Me miró. ¡Ay, Dios mío! Lo que es que alguien que uno quiere lo vea a uno! Tantas personas conozco que jamás, jamás de los jamases ven; que no saben ver. Creen que ven, pero solo se ven a sí mismos, solo buscan su reflejo; pero Viviana me vio.
Fue como si me tocara. Sentí sus ojos recorrer mi frente, las agujas de mi pelo engomado, el arco de iris cejas, mi nariz, mi boca, los aretes en mis orejas. Se van a reír, pero era sensual aquella mirada: me dibujaba como si ella fuera una exploradora descubriendo un continente perdido, como si me lamiera con gusto y regusto. Y yo me sonreí como que me hicieran cosquillas. Le pasé la mano por la frente. Hola, le dije, hola Vivi. Y ella sonrió también. Y también me dijo: Hola, hola, casi sin voz, un hola que intuí más que oí. Su garganta estaría tan seca, pensé. Pero le volví a decir hola no sé cuántas veces, despacio, y ella también, hasta que empecé a oír apenas la palabra formándose en su garganta. Bienvenida, dije después. Y ella sonrió, y yo no cabía en mí de gozo porque sentí que nos estábamos comunicando, que ella estaba allí de cuerpo entero, que sabía que yo estaba allí, que hasta tenía sentido del humor, por la manera en que sonrió cuando le dije "bienvenida".
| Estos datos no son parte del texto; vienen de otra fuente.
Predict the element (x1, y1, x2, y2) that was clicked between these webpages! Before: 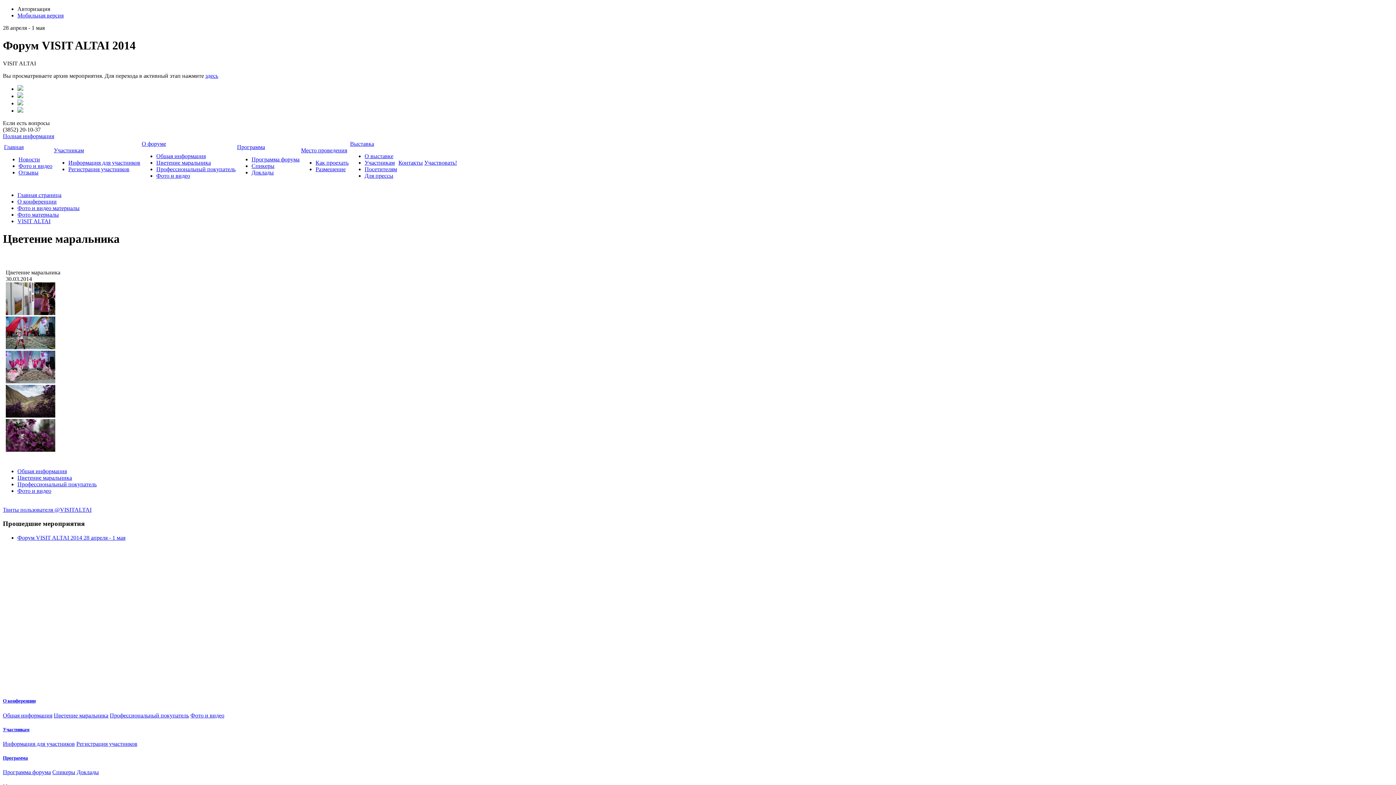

Le besé la frente, le apreté la mano. Ella me devolvió el apretón. Tenuemente, pero sentí sus dedos enroscarse en los míos. Esperé un rato. No llamé a nadie. Quería ese momento para mí. Era mío; mi recompensa por no dudar que ella regresaría. Sus ojos se movieron. Miró el techo, las ventanas.
Y entonces me atreví a preguntar.
– Sabes quién soy? -musité, temerosa, mirándola a los ojos, dejando que me viera.
– Perfectamente -me dijo.
Perfectamente.
No dijo sí, ni asintió con la cabeza. Dijo esa palabra larga, enredada, enredadísima: perfectamente.
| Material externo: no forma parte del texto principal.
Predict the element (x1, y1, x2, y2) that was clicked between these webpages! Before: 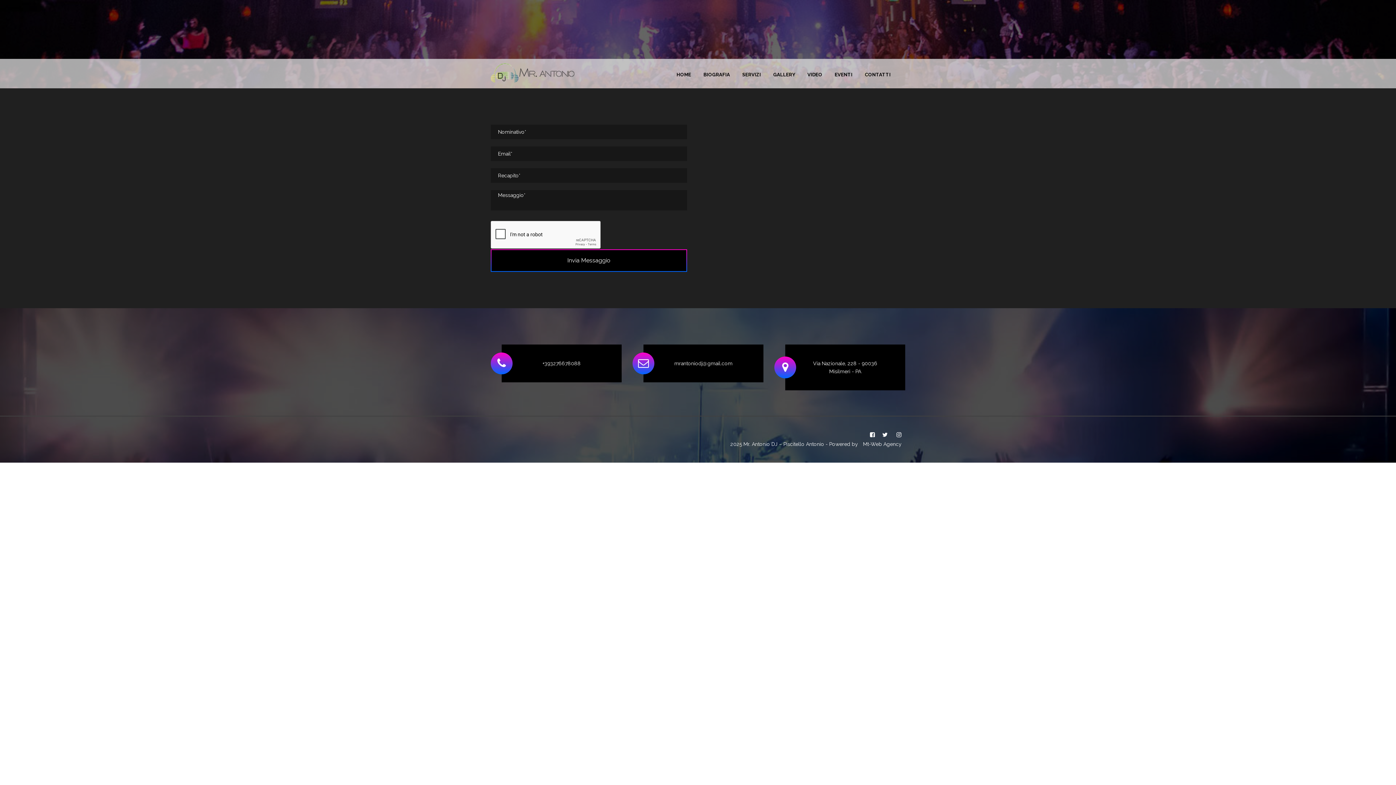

– ¿Quién soy? -le pregunté.
– Juana de Arco -me respondió ronca, la voz pastosa, apenas audible.
Yo sé que no tendría que haberme puesto a llorar, pero qué quieren que les diga; los lagrimones los sentí brotar como si mi cerebro hubiese estado lleno de charcos y pozas esperando vaciarse. Allí a su lado, sentada junto a la cama, me tapé la cara con las manos y sollocé con toda mi alma; dejé escapar la angustia de los dos meses de velarla y lloré sobre todo porque me invadió la plenitud de una felicidad que hasta entonces no conocía, la plenitud de un amor profundo por esa mujer, porque al recuperarla me recuperé a mí misma, porque ella no solo supo quién era yo, dijo que lo sabía Perfectamente. Y eso era más que bueno, era un jubileo, una celebración, una fiesta.
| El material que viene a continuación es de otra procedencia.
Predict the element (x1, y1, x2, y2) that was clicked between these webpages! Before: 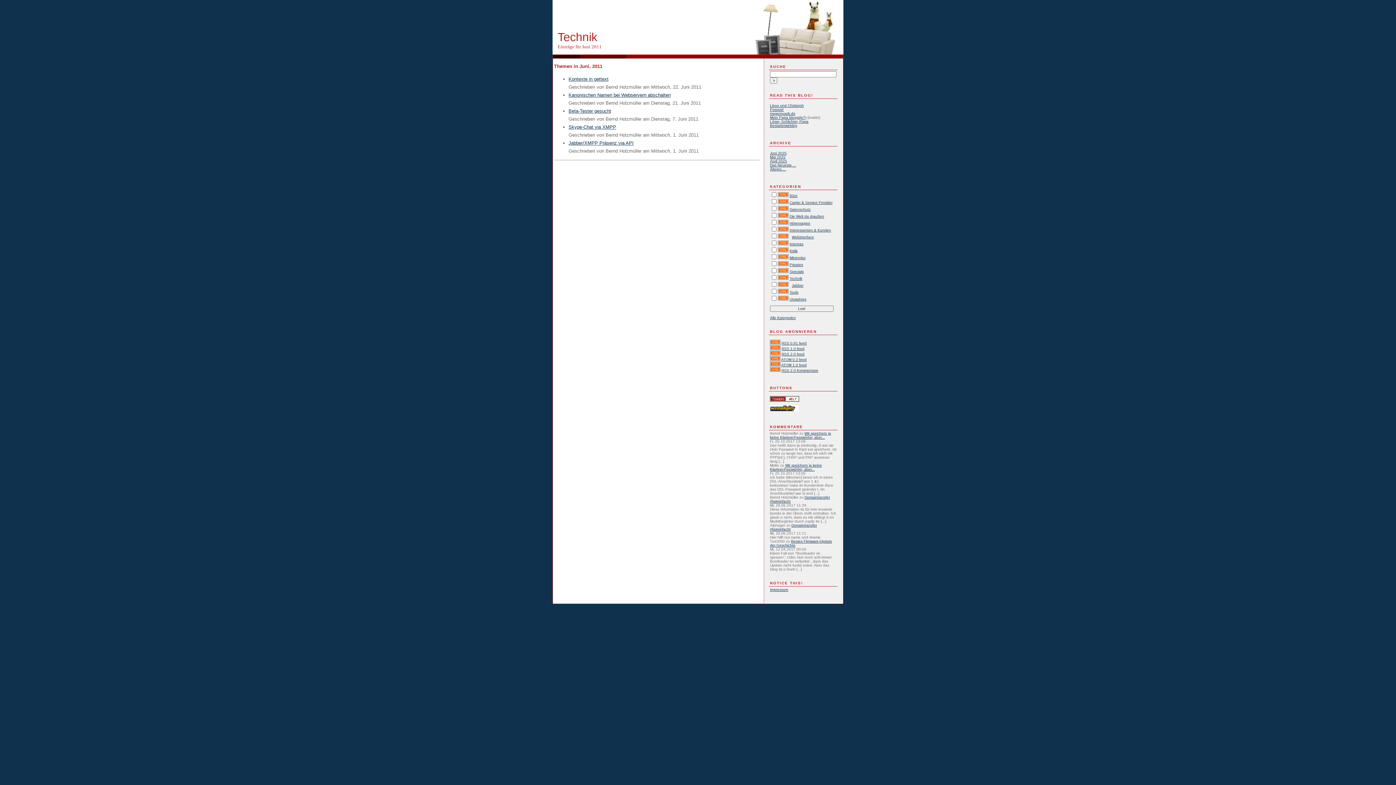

Llamé a los médicos, a Celeste, a Emir, a Martina, Rebeca, Eva e Ifigenia.
En poco tiempo la habitación se llenó de máquinas y doctores. Nos pidieron que esperáramos fuera. En el pasillo nos aglomeramos, abrazándonos, llorando. Era una escena de locura. Emir llamó de nuevo. Tomaría el primer avión, dijo.